TASK DETAILS:
Pick up the essay on school sports and the fear of exercising after its last sentence, and carry it forward.

━━━━━ READING TEXT ━━━━━

I’ve had a slight fear of exercising since primary school. Sports was filled with teachers yelling at you to go faster, and you’re trying, but you just can’t do it because you’re not fit enough. I’ve had a teacher yell at me to go faster as I’m playing hockey, and I didn’t go faster, because I was still practicing how to use the hockey stick. So she ordered me to do five laps of the yard because I wasn’t ‘trying’.
Skip forward a year after that incident, and football came along. I was not ‘trying’ again, according to the teachers, despite how I was drenched in sweat and panting as if there was no air whatsoever. So they isolated me to a corner of the yard to practice kicking a ball against a wall.
I always felt like I was being punished for not being naturally good at something, and would watch with critical eyes as the teachers would praise and have a good laugh with the students who were naturally gifted at sports. Despite what everyone assumed, I did enjoy sports, but I wasn’t good at it.
And I did try.
A time came when I really enjoyed basketball but sucked to high heaven at dribbling, so in my spare time I would dribble the ball. I did it because I enjoyed it, but if I didn’t impress the teacher I’d be shouted at. So it came to the point that I accepted I wasn’t any good. I just put my head down and got on with it, just to get through it and then go as soon as possible.
I used to love running. Used to feel good after winning sprints at school, and would randomly run against people in the yard. It felt good. But alas, I was put off by the teachers telling me I wasn’t trying, and it was easier to give up and let everyone else shine in my place.

━━━━━ SUPPLIED MATERIAL ━━━━━

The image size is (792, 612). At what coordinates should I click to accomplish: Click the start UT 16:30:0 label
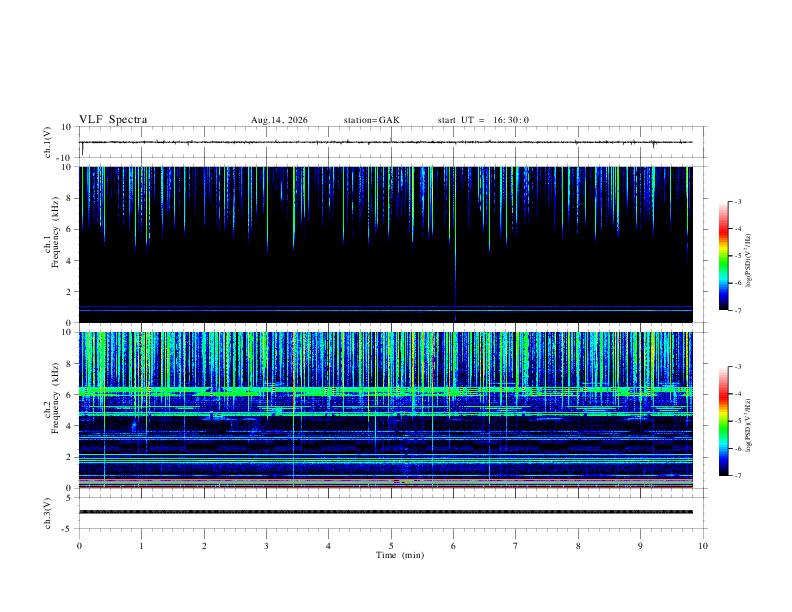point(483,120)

━━━━━
━━━━━ SUPPLIED MATERIAL ━━━━━

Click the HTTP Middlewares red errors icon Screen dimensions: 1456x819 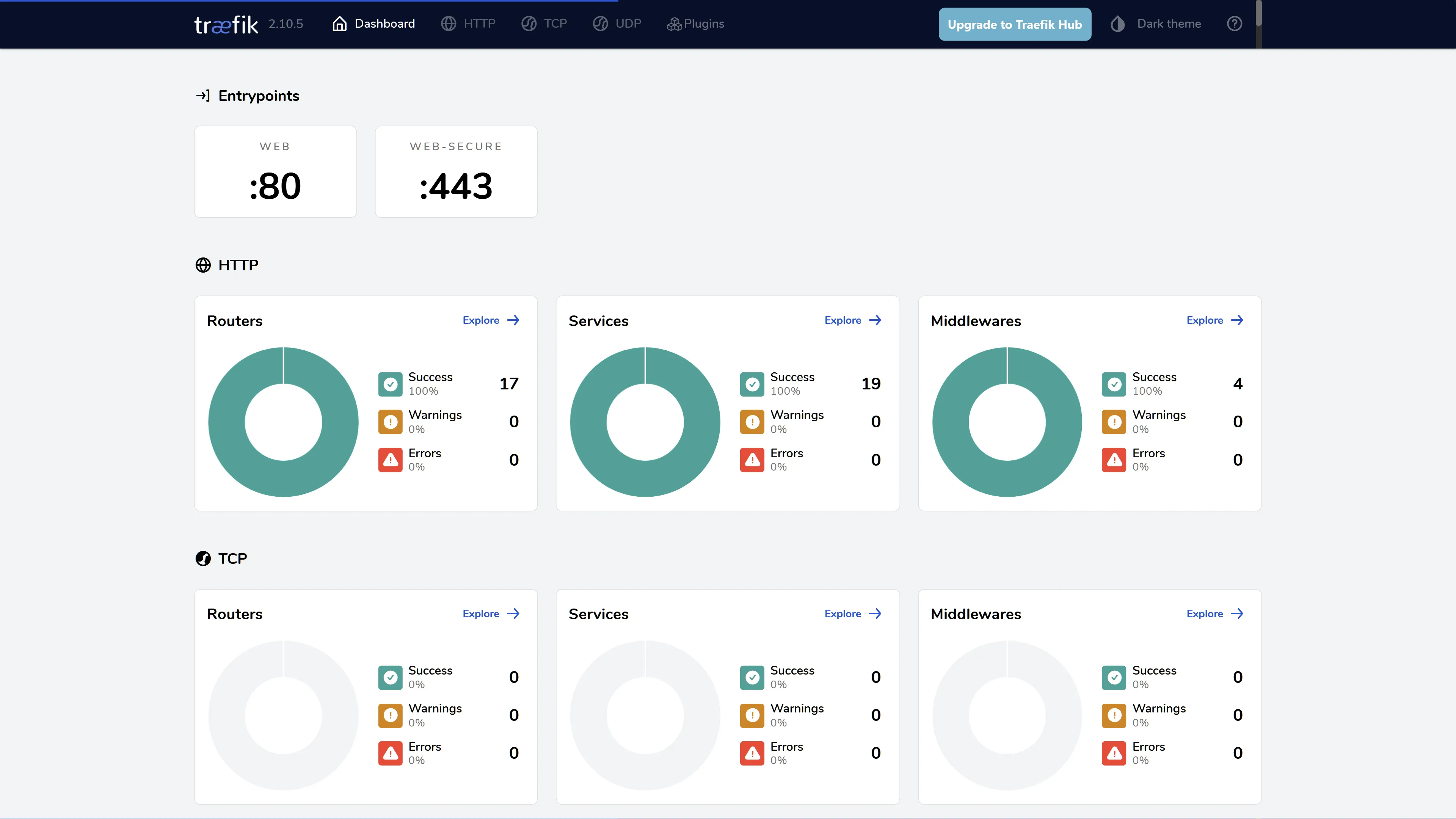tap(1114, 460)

━━━━━

FINAL ANSWER:
High school came. Sports was harder, of course, and I was below average with everything. I’d never flip the teachers off and say I’m not going to participate, so there I’d be, slowly trudging across the field, bright red, panting, feeling a metallic taste in my mouth. I’d always have bad scores and times, but I’d be more bothered about getting out of there as fast as possible. I’ve had my moments. I won a cricket game for the team once, and it felt amazing. Considered even joining the cricket team, but then my friends told me I wouldn’t be good at it, so I decided to not do it. I did well in netball at one point, and was called a ‘netball goddess’ by a teacher, but she embarrassed and patronised me by stopping the game and making a fuss.
They’ve always patronised me, as if they are shocked if I do something well. It feels like they only have low expectations of you, and it makes you question your own abilities.
Football came around again: I chose it as an option because I wanted to get better, but as soon as I got in there…there was no ‘training’. It was like being thrown in the deep end and having good footballers racing at you, and that is intimidating. The teacher, again, shouted at me. My excuse: I don’t know what I’m doing.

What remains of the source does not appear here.